Treatment selection options

BRAF targets in melanoma. Biological mechanisms, resistance, and drug discovery. Cancer drug discovery and development. Volume 82. Ed. Ryan J. Sullivan. Springer (2015)


Considerable effort has focused on identifying patients who respond to immunotherapy in the hope or restricting such treatment to those most likely to benefit. IL-2 response has been shown to be more likely in patients with normal serum LDH, or low plasma VEGF and fibronectin levels [105]. In addition, response appears to be more frequent in patients whose tumors contain mutations in BRAF or NRAS, or possess an inflammatory gene expression signature [106]. More recent studies have suggested that response to IL-2 is associated with enhancement of a pre-existing gene expression pattern within the tumor associated with immune-mediated tissue-specific destruction under the control of IFNγ  [107]. Benefit from vaccination has also been linked to tumors expressing an IFN driven chemokine signature (107).
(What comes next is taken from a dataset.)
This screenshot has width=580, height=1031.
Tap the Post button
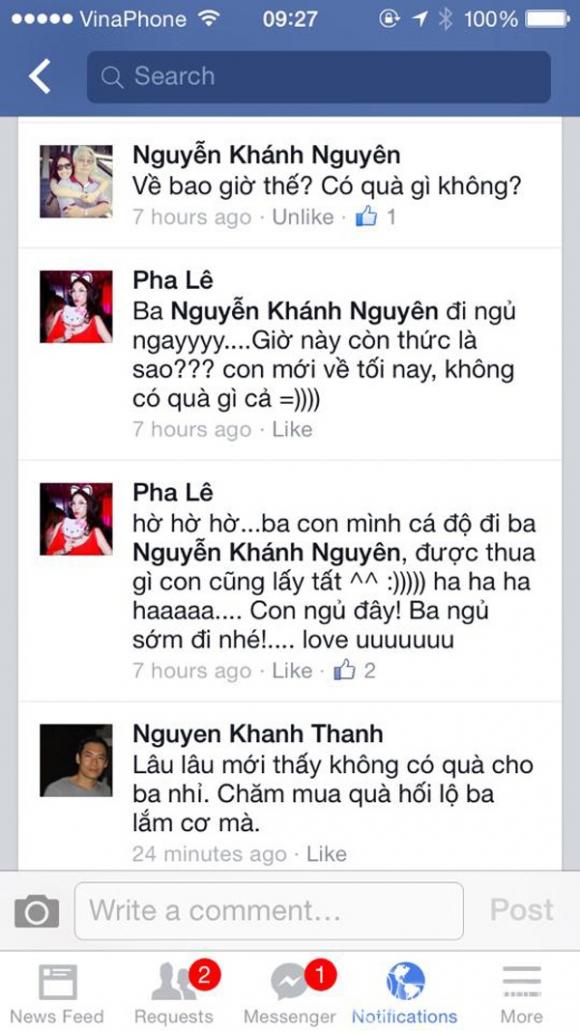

Preliminary results suggest that both PD1 antibody responsiveness and IL-2 responsive in patients with RCC may be correlated with tumor cell surface expression of PDL1 (102, 108). Furthermore, research suggests that tumor PDL1 expression is not constitutive, but is related to the secretion of IFNγ by of tumor reactive CD8 T cells in the microenvironment. Thus, effective immunotherapy may require pre-existence of tumor specific immunity within the microenvironment and the use of agents that can either drive T cell function (HD IL-2 or vaccines) or block inherent immunoregulatory signals (ipilimumab, or anti-PD1). Several current studies are underway to validate these predictive biomarkers for specific immunotherapies as well as to determine if combinations of immunotherapy with either other immunotherapies or molecularly targeted agents could convert non-immune responsive tumors into those capable of responding.